== Questions ==
1. Translate into French the following sentence from the article on caring for aging parents below: "Even willing helpers who live out of town can be of assistance."
2. Reproduce verbatim the passage of the article on caring for aging parents below that lies between "Even willing helpers" and "possible healthcare solutions.", inclusive.

== Extract to read ==
+===+
Caring for your aging parents is a bit of a paradoxical situation. You live your whole life with these people as your rock, taking care of your needs, and giving you the tools you need to survive. Then they age, and you are charged with tending to your parent’s needs.
However strong you may be, the position is challenging to fulfill. It helps to educate yourself. Take a moment now to read through some tips that will help you better care for your aging parents whether the time is now or soon to come.
Accept support from others
You may feel a bit of reluctance to ask for help caring for your elderly parents, but there’s no shame in asking others to carry the torch on occasion. Your siblings, friends, and extended family members are all an excellent first line of defense against becoming overwhelmed.
Find people in your circle who are willing to tackle smaller tasks. You can ask a sibling to do some grocery shopping. Get help with maintaining the dishes, or get some help with transportation to a doctor’s appointment.
Even willing helpers who live out of town can be of assistance. Out of towners can make important phone calls, help manage the payment of bills, or research possible healthcare solutions.
Utilize community resources
Most communities provide some level of assistance for caregivers and their parents. Take the help your community offers. You can typically find meal delivery programs, caregiving companions, and transportation services for your aging parents with just a quick online search.
Inform your employer of the situation
It’s wise to let your employer know about your shifting role in your parents’ lives. Being transparent about the situation will help your employer prepare for various accommodations you’ll need to provide the right care for your parents. You may need to file for FMLA (Family Medical Leave Act) at some point, so it’s good to give your employer a heads up.
Work with your parent on legal issues
Your aging parents may not yet have aligned all of their proverbial ducks. Help them get their legal ducks in a row by walking them through the paperwork.
Help your parents’ most basic of wishes be observed by putting them down on paper. Discuss whether or not your parent wants a DNR (Do Not Resuscitate) order. Discuss their progress on a last will and testament.
Take the time to care for yourself
Finally, make sure to take time for yourself. You can’t give your parents your best effort if you aren’t taking care of yourself first. Make sure you get plenty of rest. Make sure to carve out personal time, and do your best not to overextend your time.
+===+
== Collected data entries ==
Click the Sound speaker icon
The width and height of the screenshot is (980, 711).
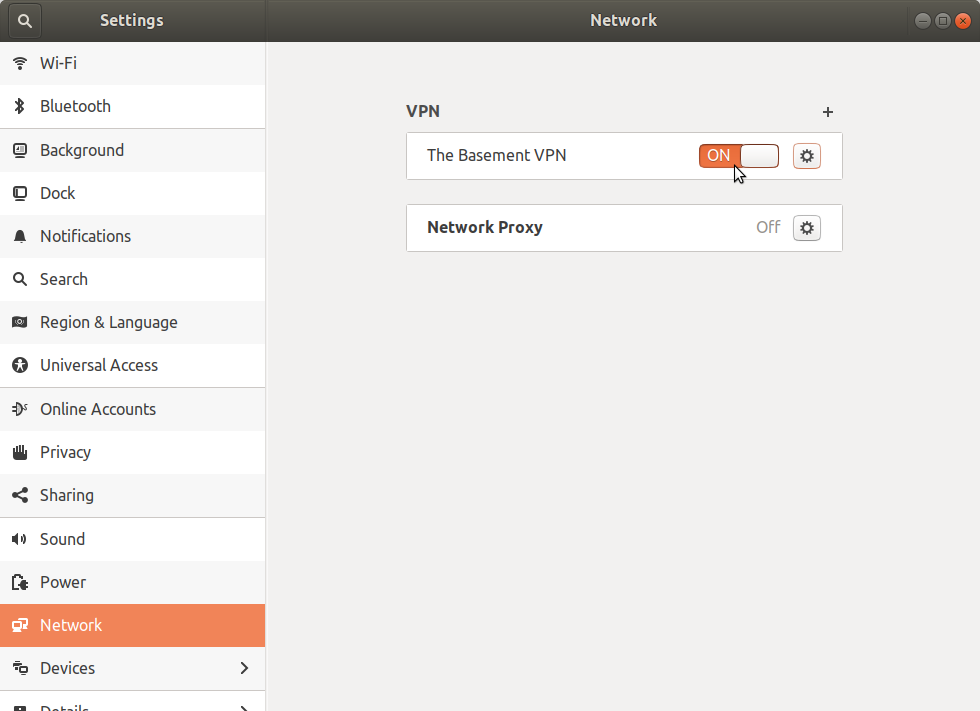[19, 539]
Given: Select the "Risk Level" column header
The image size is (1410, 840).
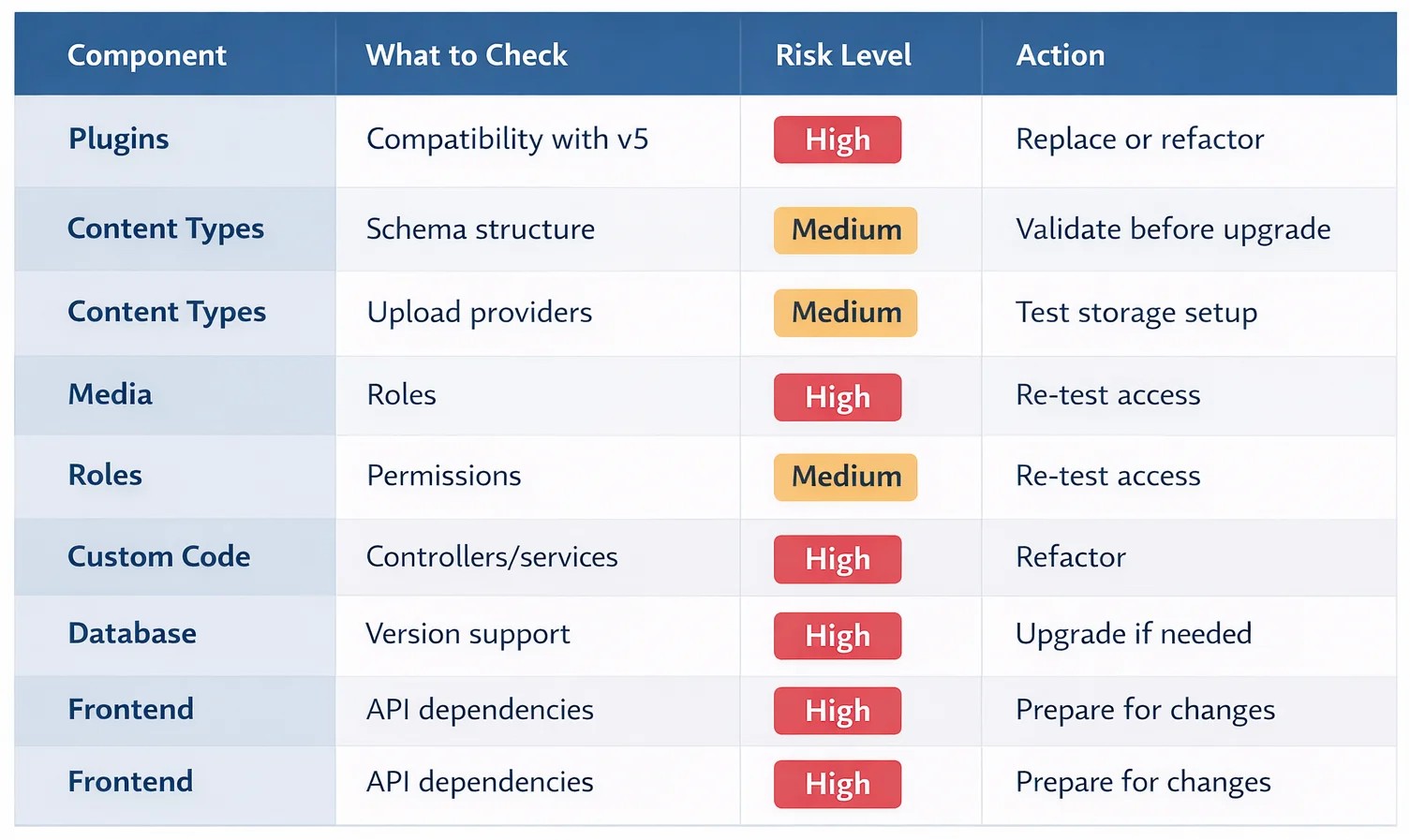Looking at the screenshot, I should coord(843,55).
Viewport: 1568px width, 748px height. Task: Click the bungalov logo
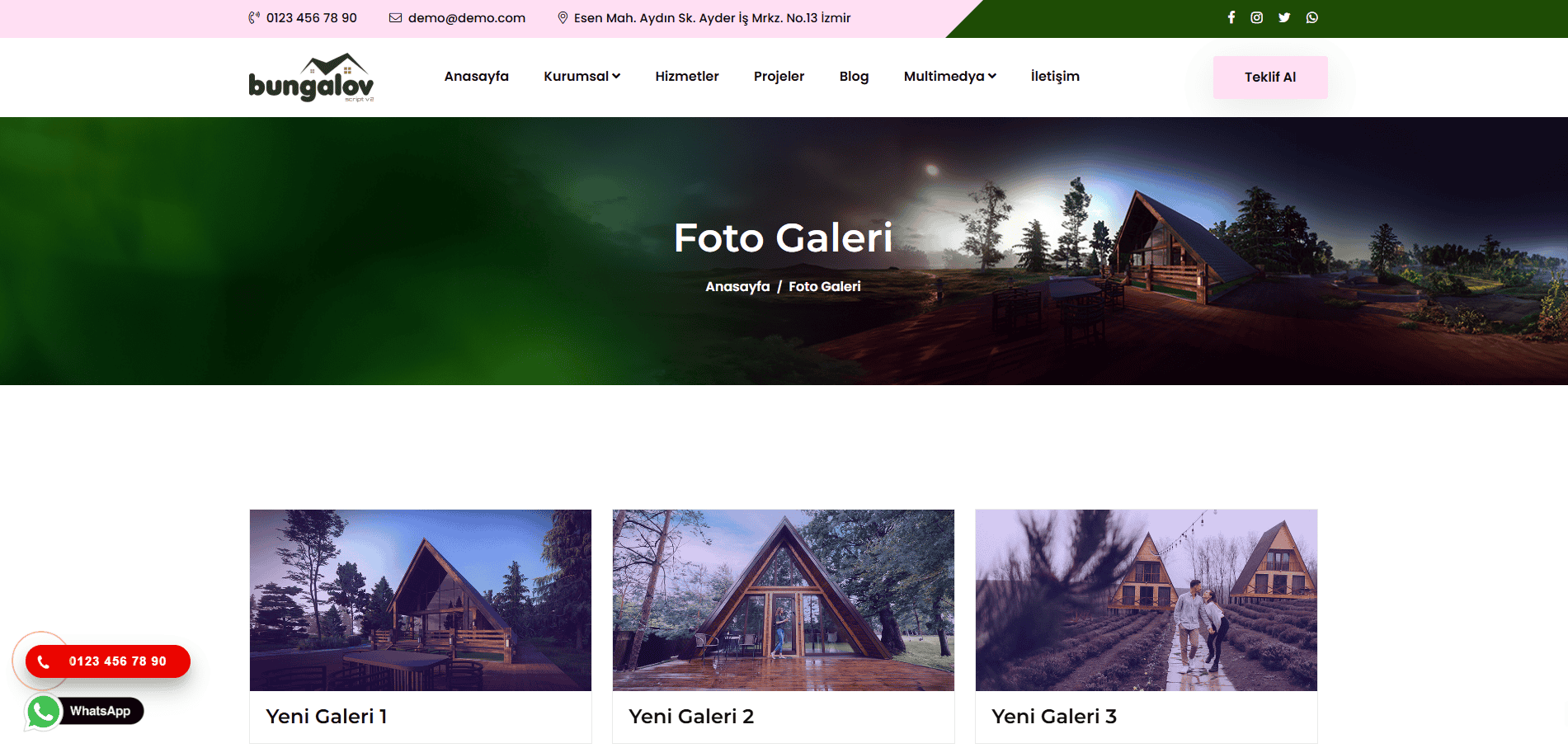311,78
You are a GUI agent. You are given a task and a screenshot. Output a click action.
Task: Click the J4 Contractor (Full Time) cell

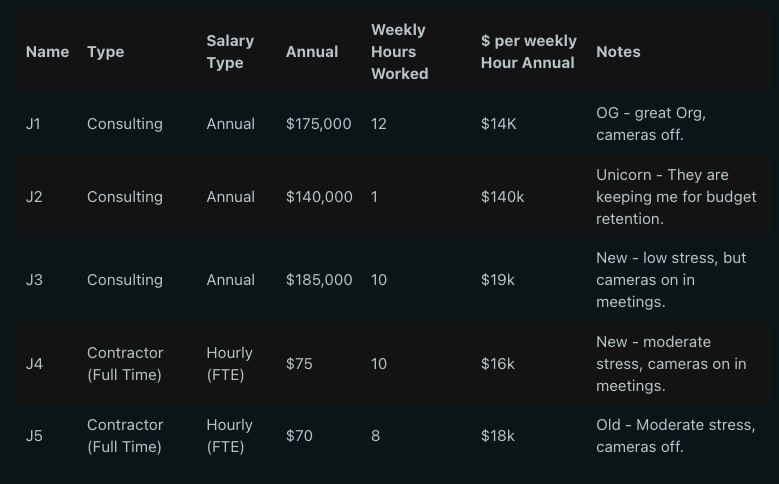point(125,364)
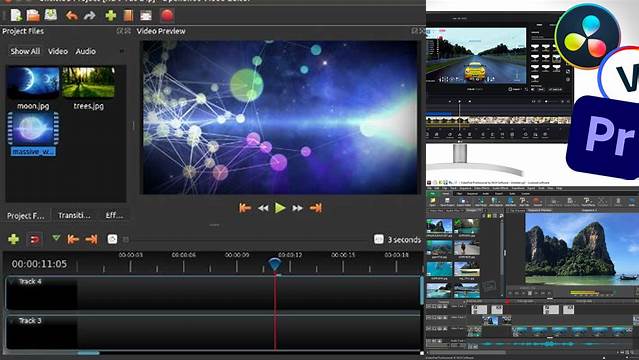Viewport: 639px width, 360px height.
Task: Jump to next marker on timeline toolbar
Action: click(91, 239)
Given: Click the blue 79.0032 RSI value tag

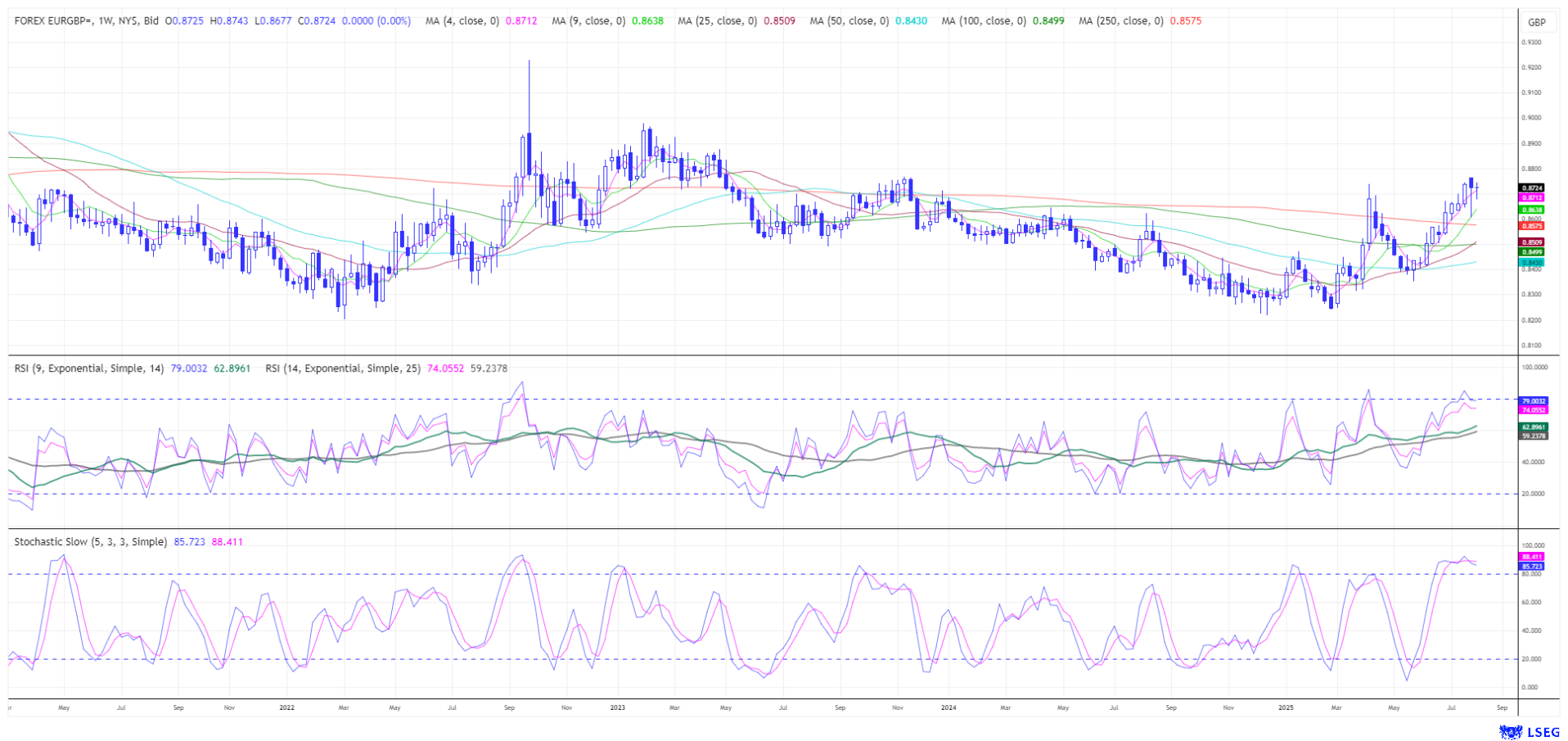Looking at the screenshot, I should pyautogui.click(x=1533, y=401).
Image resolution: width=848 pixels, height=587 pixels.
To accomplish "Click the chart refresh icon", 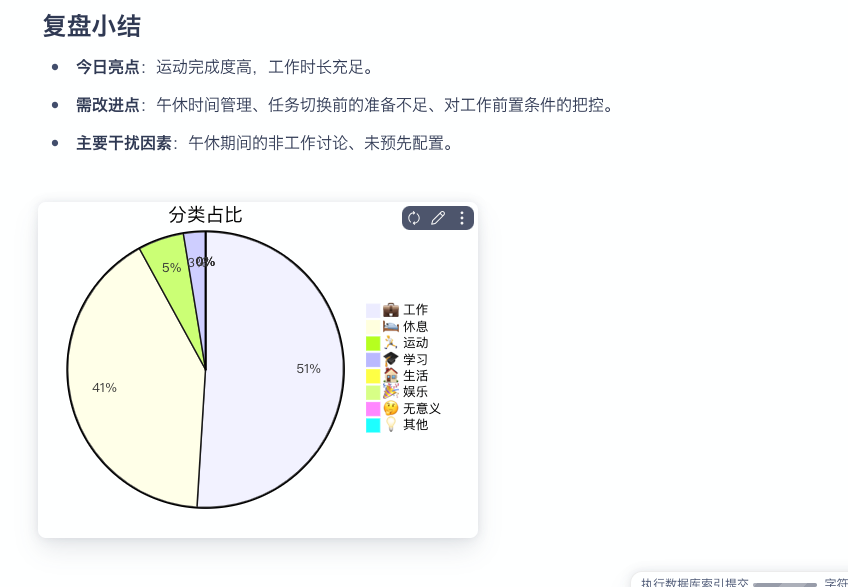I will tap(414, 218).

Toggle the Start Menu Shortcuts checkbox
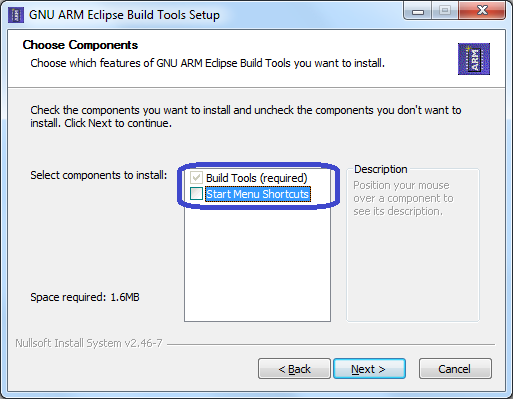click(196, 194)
+===+
== Responses in order ==
1. Même les personnes disposées à aider qui vivent en dehors de la ville peuvent être utiles.

2.
Even willing helpers who live out of town can be of assistance. Out of towners can make important phone calls, help manage the payment of bills, or research possible healthcare solutions.